Type families in kind signatures with TypeInType
David Menendez
dave at zednenem.com
Fri Sep 23 18:51:23 UTC 2016
On Fri, Sep 23, 2016 at 3:19 AM, Simon Peyton Jones <simonpj at microsoft.com>
wrote:
> This is an example of https://ghc.haskell.org/trac/ghc/ticket/12088.
>
Interesting.

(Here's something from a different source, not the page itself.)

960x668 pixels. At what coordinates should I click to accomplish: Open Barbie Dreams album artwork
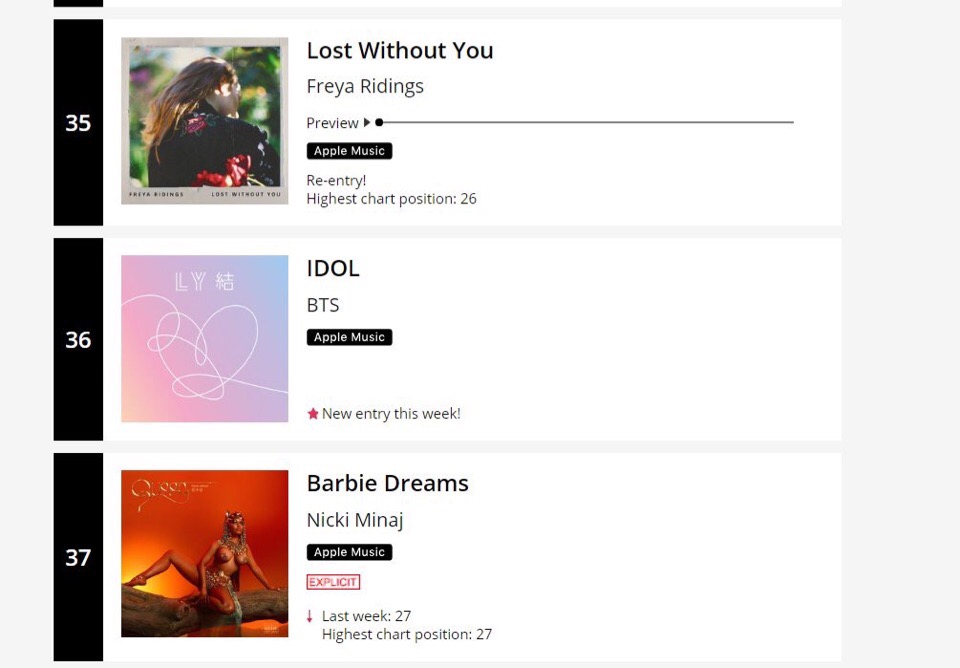tap(205, 554)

Is this case also an example, or is it a non-feature?
class C t where
type K t :: Type
type T t :: K t -> Type
m :: t -> T t a
min.hs:21:17: error:
• Type constructor ‘K’ cannot be used here
(it is defined and used in the same recursive group)
• In the kind ‘K t -> Type’
Failed, modules loaded: none.
GHC accepts this if K t is moved outside of C.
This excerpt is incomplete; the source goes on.